Against Violence: Thoughts about the Situation in Libya
Posted on Friday, April 1st, 2011

If you ask me about the situation in Libya, I think that this revolution that is taking place should be one against violence. They say that using guns is part of the culture of the Middle East. That may be true, but that is also the biggest excuse.

Gandhi’s example of protest against British India was totally non-violent. He even went into the middle of the sea collecting salt in order to protest the British salt laws and taxation. He also made sure that the protest did not become violent by other leaders. That is how non-violent movements should be. That is a genuine way of bringing democracy to the region and protesting tyrannical rules. Gandhi fought the British, Martin Luther King fought racism in America, Nelson Mandela fought apartheid in South Africa – all successfully and non-violently. H. H. Dalai Lama has also tried to achieve his goals without violence.

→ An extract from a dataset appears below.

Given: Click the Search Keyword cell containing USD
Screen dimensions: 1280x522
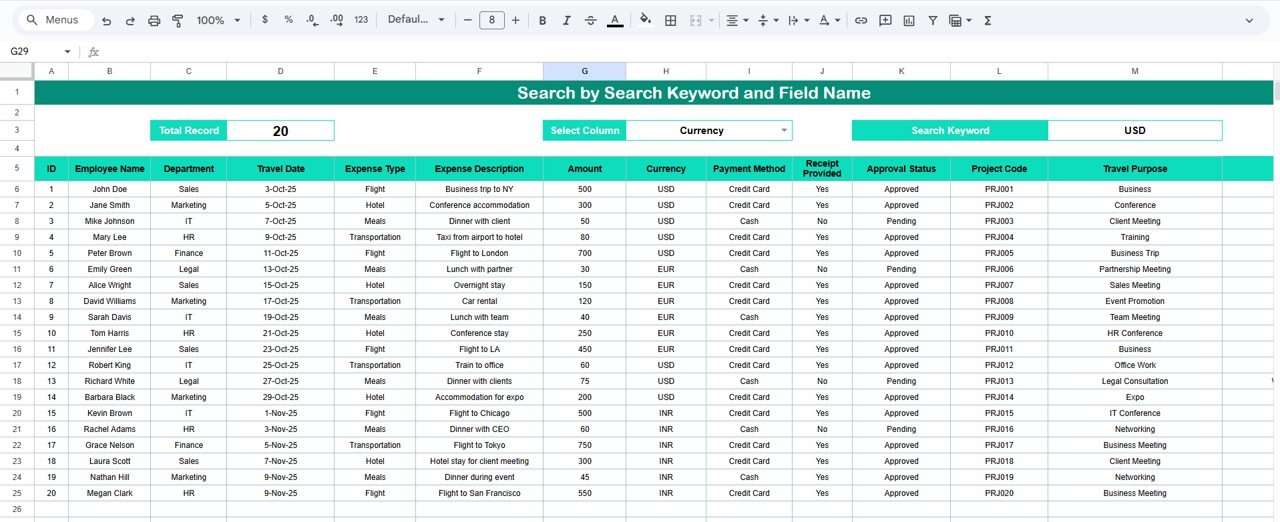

The U. S. supporting the opposition is great, but the U.S. needs to engage situations in a non-violent way. Killing is killing, whether it involves the opposition to Qaddafi’s rule or his supporters. From the perspective of karma, violence is violence no matter which political side you support. When protests are engaged with weapons, then it becomes violent. Life is the most precious thing for any person, family, group, and thereby country.

The United Nations was established in order to promote peace, therefore a peaceful solution of settling the Libyan matter is by Libyans only. The UN should provide the conditions for the Libyans to settle their differences non-violently, rather than taking a side in a civil war or even an internal struggle. What I don’t want to see is another Iraq, another Afghanistan, or another Vietnam. It is hard for us to see violence from our side, but the end cannot justify the means.